--- EXTRACT TO READ ---
- - - - -

Performance Efficiency — Scoring Methodology¶

This pillar assesses how well your workspace leverages serverless compute, parallel processing, native Spark operations, Photon, and hardware-appropriate configurations to achieve efficient workload performance.

How scores are calculated¶

The WAF Reload job runs the control scoring query below against Databricks system tables and stores results in waf_cache.waf_controls_p. Each control receives a percentage score (0–100). If the score meets or exceeds the threshold, the control is marked Met.

Control Scoring Query¶

The following SQL computes scores for all Performance Efficiency controls. Run by the WAF Reload job and stored in waf_cache.waf_controls_p.

PE-02-05 and PE-02-07

This is the current (fixed) waf_controls_p query. It adds PE-02-05 (Python UDFs check) and updates PE-02-07 to measure cluster policy attachment for interactive clusters — replacing the earlier serverless-only proxy. The old query (waf_controls_p_old) is excluded.

View SQL

WITH serverless_usage AS (

  SELECT 

    COUNT(*) as total_compute,

    SUM(CASE WHEN usage_type LIKE '%SERVERLESS%' OR sku_name LIKE '%SERVERLESS%' THEN 1 ELSE 0 END) as serverless_count

  FROM system.billing.usage

  WHERE usage_date >= current_date() - INTERVAL 30 DAYS

    AND usage_type LIKE '%COMPUTE%'

),

photon_usage AS (

  SELECT 

    COUNT(*) as total_compute,

    SUM(CASE WHEN product_features.is_photon = true THEN 1 ELSE 0 END) as photon_compute

  FROM system.billing.usage

  WHERE usage_date >= current_date() - INTERVAL 30 DAYS

    AND usage_type LIKE '%COMPUTE%'

    AND billing_origin_product IN ('JOBS', 'INTERACTIVE', 'PIPELINES', 'ALL_PURPOSE')

- - - - -

--- TASKS ---
**1)** Reproduce word for word the part of the scoring methodology text that opens with the words containing "The WAF Reload job runs" and closes with "(waf_controls_p_old) is excluded.".
**2)** Write the next part of the Performance Efficiency scoring methodology, picking up right after its last line.
The entries have no connection to the scoring methodology text.

(Entries on target coordinates)
- - - - -

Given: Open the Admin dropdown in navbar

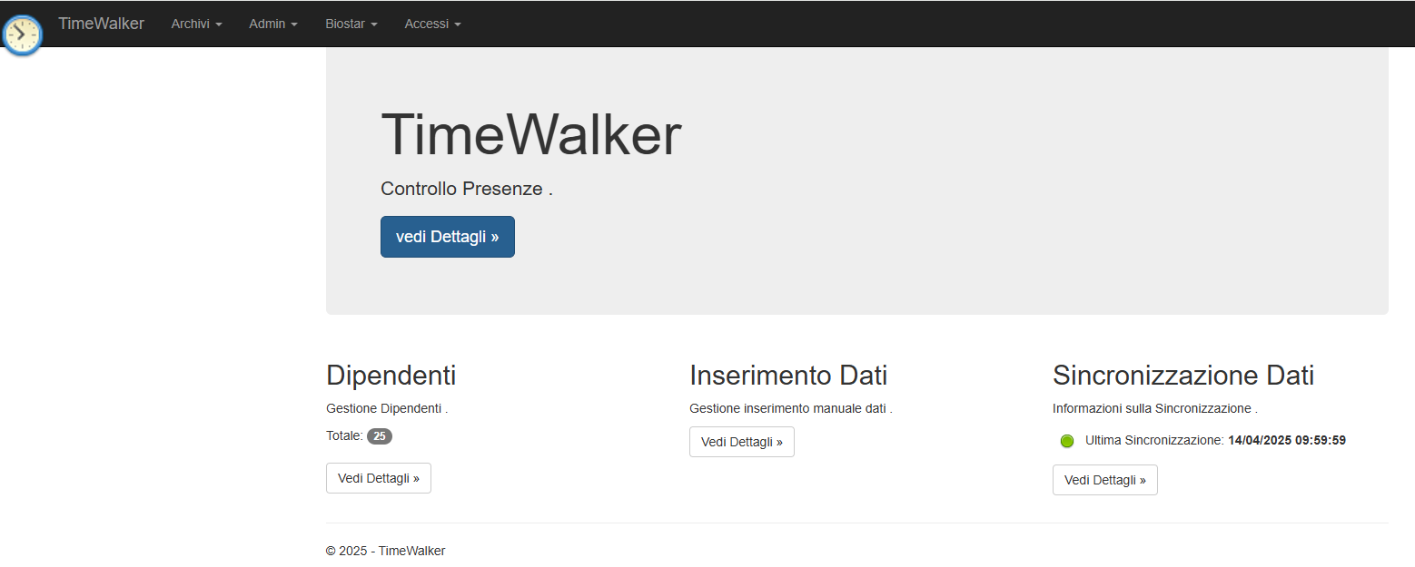Looking at the screenshot, I should pyautogui.click(x=273, y=24).
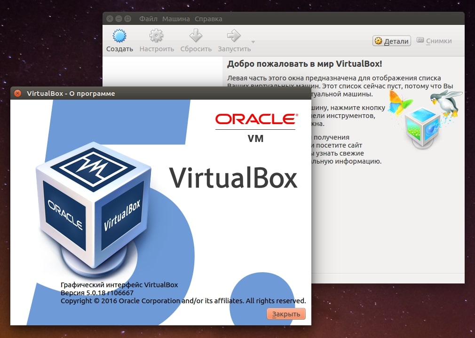Close the main VirtualBox Manager window

pos(110,19)
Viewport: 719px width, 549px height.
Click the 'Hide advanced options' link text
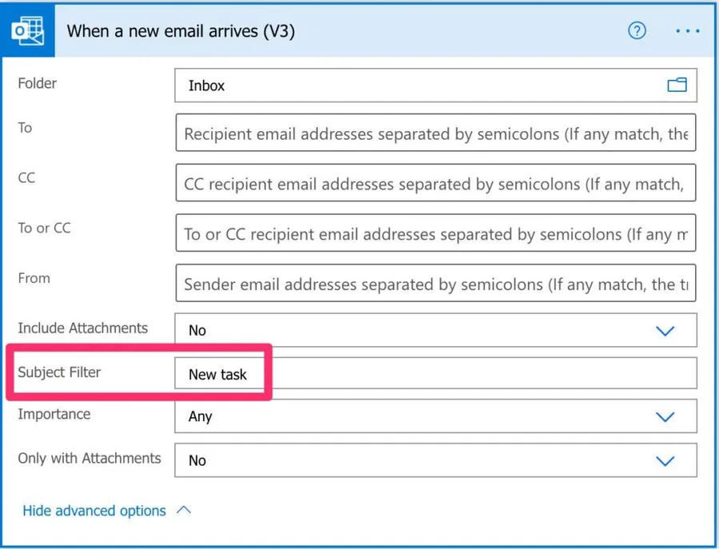pyautogui.click(x=94, y=511)
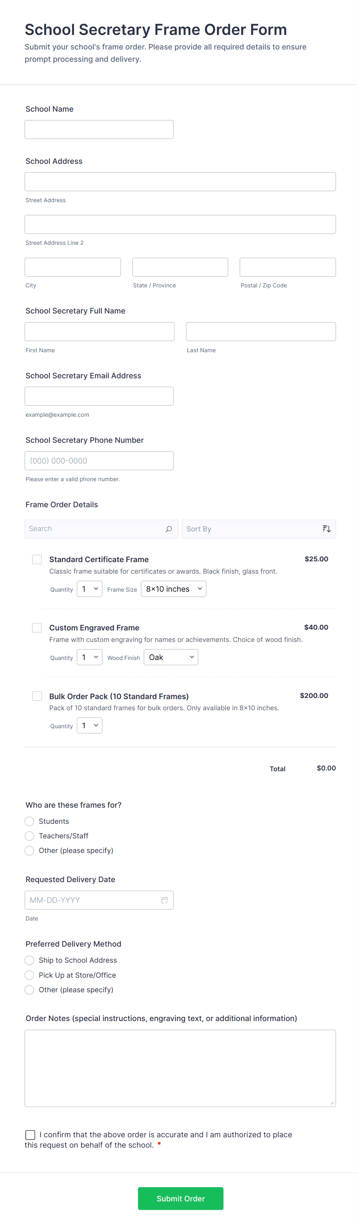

- - - - -

--- ANSWERS GIVEN ---
**1)**
The WAF Reload job runs the control scoring query below against Databricks system tables and stores results in waf_cache.waf_controls_p. Each control receives a percentage score (0–100). If the score meets or exceeds the threshold, the control is marked Met.

Control Scoring Query¶

The following SQL computes scores for all Performance Efficiency controls. Run by the WAF Reload job and stored in waf_cache.waf_controls_p.

PE-02-05 and PE-02-07

This is the current (fixed) waf_controls_p query. It adds PE-02-05 (Python UDFs check) and updates PE-02-07 to measure cluster policy attachment for interactive clusters — replacing the earlier serverless-only proxy. The old query (waf_controls_p_old) is excluded.

**2)**
),

cluster_workers AS (

  SELECT 

    COUNT(*) as total_clusters,

    SUM(CASE WHEN worker_count > 1 THEN 1 ELSE 0 END) as clusters_multi_worker,

    SUM(CASE WHEN worker_count > 3 THEN 1 ELSE 0 END) as clusters_large

  FROM (

    SELECT worker_count, delete_time,

           ROW_NUMBER() OVER (PARTITION BY cluster_id ORDER BY change_time DESC) AS rn

    FROM system.compute.clusters

    WHERE change_time >= current_date() - INTERVAL 30 DAYS

  ) WHERE rn = 1 AND delete_time IS NULL

),

python_udfs AS (

  SELECT COUNT(*) as python_udf_count

  FROM system.information_schema.routines

  WHERE external_language = 'Python'

),

cluster_policies AS (

  SELECT
    COUNT(*) as total_clusters,
    SUM(CASE WHEN policy_id IS NOT NULL THEN 1 ELSE 0 END) as policy_clusters

  FROM (

    SELECT policy_id,

           ROW_NUMBER() OVER (PARTITION BY account_id, workspace_id, cluster_id ORDER BY change_time DESC) AS rn

    FROM system.compute.clusters

    WHERE change_time >= current_date() - INTERVAL 30 DAYS

      AND cluster_source IN ('API', 'UI')

  ) WHERE rn = 1

),

waf_status AS (

  SELECT
    waf_id,
    principle,
    best_practice,
    CASE 
    WHEN waf_id = 'PE-01-01' THEN (
      SELECT CASE WHEN total_compute > 0 THEN (serverless_count * 100.0 / total_compute) ELSE 0 END FROM serverless_usage
    )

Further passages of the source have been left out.